Francine: (nods) Carlos is a no-go because of his busy schedule, but Salty I can contact. Where are you going?
Aldonza: (whispers inaudibly) Pallet Town.
Francine: (perks up) Huh? Forgive me for asking this if you dare, but what's over there?
Aldonza: Something big happened a few nights ago. I'm not sure exactly what, but now I've got my paws full with a package full of Pokemon. I've been asked to deliver them back to their rightful owners.
Francine: (snickers) Better than a freight train full of Persians, huh? Okay, I'll accept your excuse THIS time, but you better be prepared to handle a 30% pay cut.
Aldonza: Just as well; Curtis is paying me too, anyway. I'm surprised that you even believe that Pallet Town is real.
Francine: (laughs) You'd be surprised. While you were at that so-called "dig", I attended a seminar in Celadon City for business managers.
Aldonza: Cool. I'll be back in Little Tokyo as soon as my mission is complete.
Francine: (chuckling) Don't you really worry about all of that. If you decided to leave a while longer, I wouldn't be surprised if you went on a journey of your own! Go on, Aldonza! Get lost, and catch me a Meowth while you're at it!
Aldonza: See you. (hangs up)
(The split-screen disappears. Aldonza turns to a duffel bag, which is half-full of supplies already. Pikachu's head abruptly pops out of it)
Pikachu: <---Your boss must like money a lot; I could hear her screaming.--->
Aldonza: Honestly, you have no idea. You better stay hidden until we can leave, Pikachu.
Pikachu: <---I'm not worried about myself. It's Ash I'm worried about.--->
Aldonza: (nods her head sadly) Yes. I'll be ready to go as soon as my scientist finishes those Pokeballs he told me about.
(Just then, Ash's Totodile and Cyndaquil run on by. Totodile has a TV Guide in his mouth, and Cyndaquil is trying to get ahead of Totodile. Giving chase is Shila, a gray tabby cat.)
Shila: (mad) COME BACK HERE WITH MY TV GUIDE, YOU GATOR-LOOK-ALIKE!
Aldonza: (nervous; sweatdrops) On second thought, Pikachu, forget what I just said about being hidden.
Pikachu: (ears twitch) <---Who was THAT?--->
Aldonza: (sighs) That was Shila Jameson. She disliked Pokemon often enough as a television show; she hates them even more now that their existence has been proven true.
Pikachu: (nods) <---I see. So, what do you want us to do?--->
Aldonza: (thinks) As soon as we're ready to go, grab everyone else, find Muk and Kingler, and meet me underneath the Mansion's balcony.
Pikachu: (nods, and smiles) <---Any chance you could bring me a cheeseburger for lunch?--->
Aldonza: For the ketchup value, right?
Pikachu: (thinks) <---Um...yes. How'd you know?--->
(Aldonza grins, and points a paw behind her at her television)
Pikachu: (to himself) <---Dumb question.--->
(Curtis walks into Aldonza's quarters, a puzzled expression on his reddened face. He glances warily at Pikachu, then faces Aldonza)

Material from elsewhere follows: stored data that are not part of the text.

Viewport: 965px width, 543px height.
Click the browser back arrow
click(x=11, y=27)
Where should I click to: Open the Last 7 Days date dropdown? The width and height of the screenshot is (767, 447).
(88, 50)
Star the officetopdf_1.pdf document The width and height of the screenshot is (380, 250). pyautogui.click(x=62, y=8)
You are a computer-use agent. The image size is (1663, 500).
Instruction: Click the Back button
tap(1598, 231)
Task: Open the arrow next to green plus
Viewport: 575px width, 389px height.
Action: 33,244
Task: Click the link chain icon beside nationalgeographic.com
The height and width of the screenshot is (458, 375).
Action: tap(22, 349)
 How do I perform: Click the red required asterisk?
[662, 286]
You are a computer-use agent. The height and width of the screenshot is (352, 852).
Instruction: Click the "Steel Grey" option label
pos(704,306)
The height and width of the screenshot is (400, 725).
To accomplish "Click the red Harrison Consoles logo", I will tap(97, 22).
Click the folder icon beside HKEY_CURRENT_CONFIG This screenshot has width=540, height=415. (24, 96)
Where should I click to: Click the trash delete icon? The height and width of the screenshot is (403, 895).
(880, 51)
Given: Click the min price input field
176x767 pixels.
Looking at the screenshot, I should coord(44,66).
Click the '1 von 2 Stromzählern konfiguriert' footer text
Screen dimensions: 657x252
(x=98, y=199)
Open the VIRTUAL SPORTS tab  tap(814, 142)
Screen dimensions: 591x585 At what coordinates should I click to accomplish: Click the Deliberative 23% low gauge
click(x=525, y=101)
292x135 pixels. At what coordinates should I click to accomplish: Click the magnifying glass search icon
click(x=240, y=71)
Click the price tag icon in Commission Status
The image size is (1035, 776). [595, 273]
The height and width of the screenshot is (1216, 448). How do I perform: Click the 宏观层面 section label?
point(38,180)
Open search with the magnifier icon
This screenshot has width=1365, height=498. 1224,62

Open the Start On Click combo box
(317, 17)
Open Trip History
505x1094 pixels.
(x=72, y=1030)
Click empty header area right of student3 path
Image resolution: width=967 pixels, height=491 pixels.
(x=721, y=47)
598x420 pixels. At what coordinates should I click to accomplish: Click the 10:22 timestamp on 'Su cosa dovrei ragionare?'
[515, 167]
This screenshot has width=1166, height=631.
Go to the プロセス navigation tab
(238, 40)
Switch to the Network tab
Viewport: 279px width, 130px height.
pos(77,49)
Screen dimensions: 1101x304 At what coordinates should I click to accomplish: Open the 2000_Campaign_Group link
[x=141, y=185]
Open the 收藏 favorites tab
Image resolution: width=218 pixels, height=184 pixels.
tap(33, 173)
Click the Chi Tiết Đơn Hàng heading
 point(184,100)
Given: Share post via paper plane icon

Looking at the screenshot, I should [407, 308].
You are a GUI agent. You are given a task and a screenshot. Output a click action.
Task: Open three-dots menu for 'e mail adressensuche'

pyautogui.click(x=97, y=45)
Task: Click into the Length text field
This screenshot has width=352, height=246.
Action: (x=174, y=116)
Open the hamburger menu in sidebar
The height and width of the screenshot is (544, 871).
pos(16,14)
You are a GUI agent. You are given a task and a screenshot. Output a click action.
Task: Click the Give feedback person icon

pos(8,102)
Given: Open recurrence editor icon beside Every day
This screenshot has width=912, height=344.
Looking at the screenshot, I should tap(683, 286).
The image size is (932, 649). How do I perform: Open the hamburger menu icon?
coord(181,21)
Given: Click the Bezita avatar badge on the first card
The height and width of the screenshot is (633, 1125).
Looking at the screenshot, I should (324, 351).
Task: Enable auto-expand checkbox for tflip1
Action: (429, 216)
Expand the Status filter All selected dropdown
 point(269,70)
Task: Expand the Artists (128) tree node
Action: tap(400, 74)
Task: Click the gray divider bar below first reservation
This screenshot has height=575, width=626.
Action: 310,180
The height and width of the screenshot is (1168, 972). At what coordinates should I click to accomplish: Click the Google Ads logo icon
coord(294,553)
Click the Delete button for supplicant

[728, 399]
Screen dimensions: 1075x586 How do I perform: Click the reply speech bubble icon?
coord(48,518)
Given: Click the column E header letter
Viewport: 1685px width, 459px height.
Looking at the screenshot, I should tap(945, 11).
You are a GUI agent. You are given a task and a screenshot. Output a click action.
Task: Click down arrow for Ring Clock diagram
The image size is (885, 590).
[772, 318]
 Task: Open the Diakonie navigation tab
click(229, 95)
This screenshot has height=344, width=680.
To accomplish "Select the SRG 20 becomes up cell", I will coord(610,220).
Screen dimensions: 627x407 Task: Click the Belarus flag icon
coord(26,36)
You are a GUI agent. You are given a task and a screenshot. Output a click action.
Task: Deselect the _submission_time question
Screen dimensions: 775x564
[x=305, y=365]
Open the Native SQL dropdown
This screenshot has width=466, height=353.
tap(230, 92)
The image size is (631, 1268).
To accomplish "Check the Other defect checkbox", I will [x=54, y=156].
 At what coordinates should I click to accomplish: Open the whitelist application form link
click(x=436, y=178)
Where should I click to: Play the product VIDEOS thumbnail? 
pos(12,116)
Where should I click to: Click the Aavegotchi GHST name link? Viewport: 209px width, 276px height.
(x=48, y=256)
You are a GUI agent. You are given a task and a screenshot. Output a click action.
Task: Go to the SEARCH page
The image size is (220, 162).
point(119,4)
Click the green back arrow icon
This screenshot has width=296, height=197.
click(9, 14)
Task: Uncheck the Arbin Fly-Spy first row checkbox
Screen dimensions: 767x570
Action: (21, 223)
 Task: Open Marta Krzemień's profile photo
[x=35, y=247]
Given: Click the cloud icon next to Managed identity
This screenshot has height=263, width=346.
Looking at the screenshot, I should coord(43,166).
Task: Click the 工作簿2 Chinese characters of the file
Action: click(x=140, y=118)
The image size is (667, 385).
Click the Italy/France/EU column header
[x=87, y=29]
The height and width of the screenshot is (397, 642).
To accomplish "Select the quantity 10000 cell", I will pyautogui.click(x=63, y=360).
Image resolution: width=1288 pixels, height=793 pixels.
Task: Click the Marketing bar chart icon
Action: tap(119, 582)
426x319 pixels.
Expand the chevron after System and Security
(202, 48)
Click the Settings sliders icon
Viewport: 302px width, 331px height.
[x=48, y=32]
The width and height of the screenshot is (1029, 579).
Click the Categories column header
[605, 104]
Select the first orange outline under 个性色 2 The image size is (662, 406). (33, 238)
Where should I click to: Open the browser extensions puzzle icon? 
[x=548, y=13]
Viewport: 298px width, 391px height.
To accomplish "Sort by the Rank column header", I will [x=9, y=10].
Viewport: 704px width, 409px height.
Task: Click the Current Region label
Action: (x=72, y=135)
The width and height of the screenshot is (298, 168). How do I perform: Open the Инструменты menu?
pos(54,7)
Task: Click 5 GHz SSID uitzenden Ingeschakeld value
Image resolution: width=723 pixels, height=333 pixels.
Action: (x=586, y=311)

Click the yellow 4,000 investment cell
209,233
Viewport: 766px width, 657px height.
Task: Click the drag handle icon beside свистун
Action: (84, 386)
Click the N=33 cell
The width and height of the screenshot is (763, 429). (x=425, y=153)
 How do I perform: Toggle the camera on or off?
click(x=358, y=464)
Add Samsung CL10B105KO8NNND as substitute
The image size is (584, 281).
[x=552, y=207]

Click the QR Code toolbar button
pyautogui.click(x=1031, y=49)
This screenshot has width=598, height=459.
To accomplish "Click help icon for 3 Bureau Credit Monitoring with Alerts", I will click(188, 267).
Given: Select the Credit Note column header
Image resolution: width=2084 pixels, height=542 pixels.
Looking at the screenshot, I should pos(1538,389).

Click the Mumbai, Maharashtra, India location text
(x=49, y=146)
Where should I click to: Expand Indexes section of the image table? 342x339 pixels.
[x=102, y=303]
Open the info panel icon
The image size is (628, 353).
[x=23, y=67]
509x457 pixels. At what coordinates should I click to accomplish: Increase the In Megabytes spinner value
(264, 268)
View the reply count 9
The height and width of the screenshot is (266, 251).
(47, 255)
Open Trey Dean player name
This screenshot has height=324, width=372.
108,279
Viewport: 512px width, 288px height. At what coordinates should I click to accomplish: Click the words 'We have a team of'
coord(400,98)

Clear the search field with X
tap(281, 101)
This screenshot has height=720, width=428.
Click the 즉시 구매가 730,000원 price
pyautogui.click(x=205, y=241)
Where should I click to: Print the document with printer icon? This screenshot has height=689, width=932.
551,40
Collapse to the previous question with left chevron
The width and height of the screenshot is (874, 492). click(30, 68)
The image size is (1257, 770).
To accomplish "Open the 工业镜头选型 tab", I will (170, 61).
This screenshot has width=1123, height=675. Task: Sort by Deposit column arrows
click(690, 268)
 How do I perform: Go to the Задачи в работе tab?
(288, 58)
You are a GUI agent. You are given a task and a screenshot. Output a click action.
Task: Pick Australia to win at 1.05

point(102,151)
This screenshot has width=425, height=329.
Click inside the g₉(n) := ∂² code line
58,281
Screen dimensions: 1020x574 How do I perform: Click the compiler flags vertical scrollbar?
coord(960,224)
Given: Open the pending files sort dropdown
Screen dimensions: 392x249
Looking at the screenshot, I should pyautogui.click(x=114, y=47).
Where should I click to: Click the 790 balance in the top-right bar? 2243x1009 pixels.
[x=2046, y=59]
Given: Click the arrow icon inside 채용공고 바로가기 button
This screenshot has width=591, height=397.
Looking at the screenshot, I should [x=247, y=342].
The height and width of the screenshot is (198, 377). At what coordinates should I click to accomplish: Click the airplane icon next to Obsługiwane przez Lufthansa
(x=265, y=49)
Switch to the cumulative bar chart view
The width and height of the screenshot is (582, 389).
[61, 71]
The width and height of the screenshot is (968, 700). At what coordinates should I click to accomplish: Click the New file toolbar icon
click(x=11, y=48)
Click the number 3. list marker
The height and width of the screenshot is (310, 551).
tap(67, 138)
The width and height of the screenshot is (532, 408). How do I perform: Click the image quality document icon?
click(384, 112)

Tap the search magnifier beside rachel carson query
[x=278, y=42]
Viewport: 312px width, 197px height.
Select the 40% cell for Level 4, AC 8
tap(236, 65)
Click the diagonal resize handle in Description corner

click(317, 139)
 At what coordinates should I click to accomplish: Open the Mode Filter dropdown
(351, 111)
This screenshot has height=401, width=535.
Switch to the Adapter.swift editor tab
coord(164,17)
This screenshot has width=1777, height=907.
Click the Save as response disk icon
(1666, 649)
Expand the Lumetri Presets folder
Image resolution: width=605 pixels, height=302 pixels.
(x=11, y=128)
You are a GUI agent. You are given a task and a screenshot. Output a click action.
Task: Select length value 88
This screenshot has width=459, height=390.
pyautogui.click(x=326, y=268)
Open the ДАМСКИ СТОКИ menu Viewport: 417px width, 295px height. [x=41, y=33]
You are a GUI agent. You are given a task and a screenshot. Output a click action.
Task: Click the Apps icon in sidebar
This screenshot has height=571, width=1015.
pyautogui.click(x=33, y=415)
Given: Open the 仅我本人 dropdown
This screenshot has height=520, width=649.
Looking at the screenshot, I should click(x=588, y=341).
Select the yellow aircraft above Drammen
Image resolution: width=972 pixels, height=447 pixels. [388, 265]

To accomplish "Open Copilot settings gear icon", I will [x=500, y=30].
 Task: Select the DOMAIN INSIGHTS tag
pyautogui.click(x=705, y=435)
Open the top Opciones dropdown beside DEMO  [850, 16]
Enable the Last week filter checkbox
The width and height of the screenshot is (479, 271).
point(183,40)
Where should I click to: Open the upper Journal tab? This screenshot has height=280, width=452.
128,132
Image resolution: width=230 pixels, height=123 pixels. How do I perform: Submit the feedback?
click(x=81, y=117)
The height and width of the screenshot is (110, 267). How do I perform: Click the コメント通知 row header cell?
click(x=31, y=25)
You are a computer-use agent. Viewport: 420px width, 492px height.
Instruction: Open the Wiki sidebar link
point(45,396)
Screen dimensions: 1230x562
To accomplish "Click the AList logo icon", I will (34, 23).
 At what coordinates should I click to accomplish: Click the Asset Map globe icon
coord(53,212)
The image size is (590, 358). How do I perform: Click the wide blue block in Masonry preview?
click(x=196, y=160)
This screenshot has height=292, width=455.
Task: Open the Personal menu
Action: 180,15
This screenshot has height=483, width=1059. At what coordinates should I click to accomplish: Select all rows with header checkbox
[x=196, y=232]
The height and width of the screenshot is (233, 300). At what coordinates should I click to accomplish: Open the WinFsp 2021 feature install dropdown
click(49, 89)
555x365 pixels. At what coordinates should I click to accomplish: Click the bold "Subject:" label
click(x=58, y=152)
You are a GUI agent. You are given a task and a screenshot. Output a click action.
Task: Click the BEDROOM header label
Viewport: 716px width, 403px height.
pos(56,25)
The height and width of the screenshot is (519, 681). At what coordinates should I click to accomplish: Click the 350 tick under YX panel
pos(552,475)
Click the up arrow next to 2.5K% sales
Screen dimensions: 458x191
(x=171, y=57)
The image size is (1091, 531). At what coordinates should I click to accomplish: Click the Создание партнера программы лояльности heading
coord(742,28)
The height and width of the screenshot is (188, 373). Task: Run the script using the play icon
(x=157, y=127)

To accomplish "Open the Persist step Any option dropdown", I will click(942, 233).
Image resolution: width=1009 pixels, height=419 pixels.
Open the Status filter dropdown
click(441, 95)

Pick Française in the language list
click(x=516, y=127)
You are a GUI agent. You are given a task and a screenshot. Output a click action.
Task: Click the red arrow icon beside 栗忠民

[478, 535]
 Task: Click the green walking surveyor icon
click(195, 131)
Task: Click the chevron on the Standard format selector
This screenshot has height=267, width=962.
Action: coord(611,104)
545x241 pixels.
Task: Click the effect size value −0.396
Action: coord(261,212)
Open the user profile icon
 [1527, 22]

Curtis: Aldonza, something happened to the bananas I was storing on top of one of the refrigerators.
Aldonza: (feigning innocence) Please explain.
Curtis: (holds up a few tan and red feathers) I found these scattered around. Did one of these new friends of yours steal my food?
Aldonza: (giggles nervously) I warned you this morning that Noctowl was crafty enough to take what he wants to eat.
Curtis: (growls) On top of that, a few minutes ago, I got smacked with a vine by a plant-look-alike hiding in the bushes outside. I usually don't say stuff like this, but that hurt.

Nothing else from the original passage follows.